Fees and divisional competition based on company employment

Companies compete within one of four divisions based upon total Louisville-area employment (full and part-time employees). Each company’s team roster can include as few as 15 participants or up to 100 participants. Entry fees range from $1,500 to $3,000.

The Citizens Union Bank team competes in volleyball at last year’s Louisville Corporate Games.

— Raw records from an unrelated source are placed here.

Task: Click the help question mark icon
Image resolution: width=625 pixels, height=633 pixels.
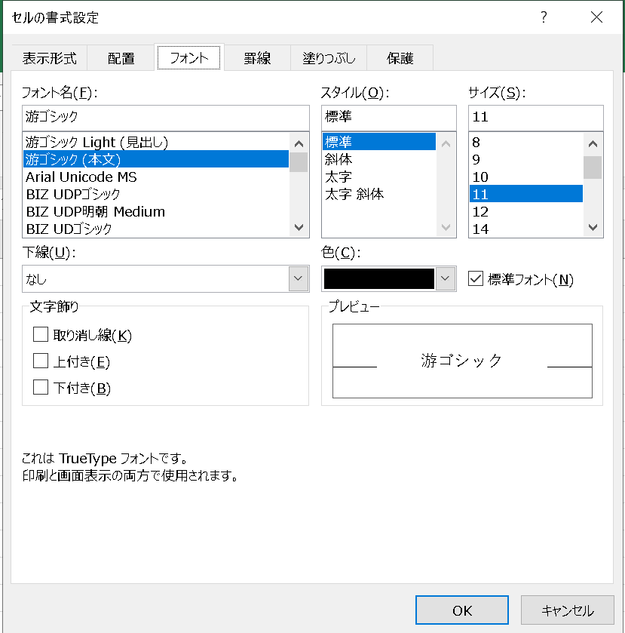Action: click(544, 17)

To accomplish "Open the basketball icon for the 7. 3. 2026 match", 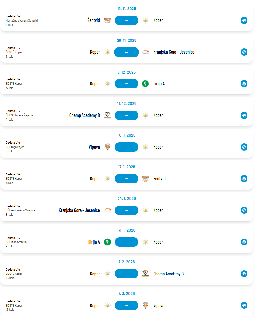I will [x=244, y=306].
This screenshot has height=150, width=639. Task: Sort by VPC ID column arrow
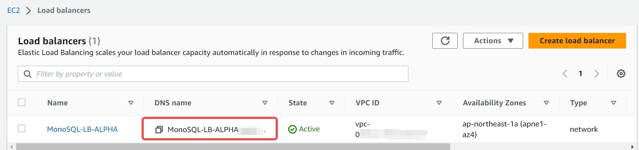pos(439,103)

“Some companies come out hyper-competitive and then some just come out to have fun,” Schmitt said. Five or six events are very competitive: 3 x 3 volleyball, 3 x 3 basketball, tug-of-war, and dodge ball among them. Other events still earn team points, but they are just more fun: frisbee toss, water-balloon toss, a version of cornhole where you are playing the game with the boards turned sideways, and parallel parking. Other “good sports” activities include a wellness walk, food drive, team selfie, a team tailgating contest and team t-shirt contest. All the events are co-ed and most require at least one male and one female participant. Click here to see the full list of games, descriptions, rules and scoring.

For those that may not be participating in a team event, they can still get moving during three-hours of non-stop activity in the YMCA Family Fun Zone.

Team captain encourages participation among employees

Each year the number of CUB employees participating in the Games continues to grow.

Forish says recruiting employees was made easier because she had participated in the first games and could tell people what it’s about. “I’ve never had three or four hours go by so fast and be that much fun,” Forish said. “You get your employees in a different environment where you are able to laugh and cut up, as well as show your competitive side.”

Forish is encouraged by the growth in employee participation. Last year, CUB had about a dozen employees and significant others participating. This year, the number of participants doubled. “Hopefully, we can continue to have even more employees participating,” she said. Because some of the bank branches are open on Saturdays, it can be challenging to ensure those that want to participate are able to make it work with their schedule. “Our managers are very good about not scheduling people to work when they know they want to participate in the games.”

Captain’s committee provides insight to Commission

Forish also serves on the captain’s committee, which Schmitt described as the Sports Commission’s eyes and ears about how things go with the event. They provide input on what competitions worked and what didn’t. The committee also helps with recruiting ideas. “Banks are very helpful in that regard because they know lots of companies,” Forish said. “The Sports Commission is really focused on companies that are local to Louisville and the Kentuckiana area.”

Companies participating doubles over three years

The Corporate Games continue to grow with 22 companies participating the first year, 33 in the second, and 47 this year. “It’s really part of our health and wellness initiative in this community to help build a culture of healthy lifestyles,” Schmitt said. “We’ve had over 2,000 employees from those companies participate.”

The third annual Corporate Games were held June 1 on the Kentucky County Day campus. The competition began at 8 a.m. and concluded with an awards ceremony at 1:30 p.m.

Awareness for the event also continues to grow. This year, the Sports Commission encouraged social media and gave points for teams that promoted the event on their social media pages. “On the morning of the event, we were the number one trending topic in the country for several hours,” Schmitt said.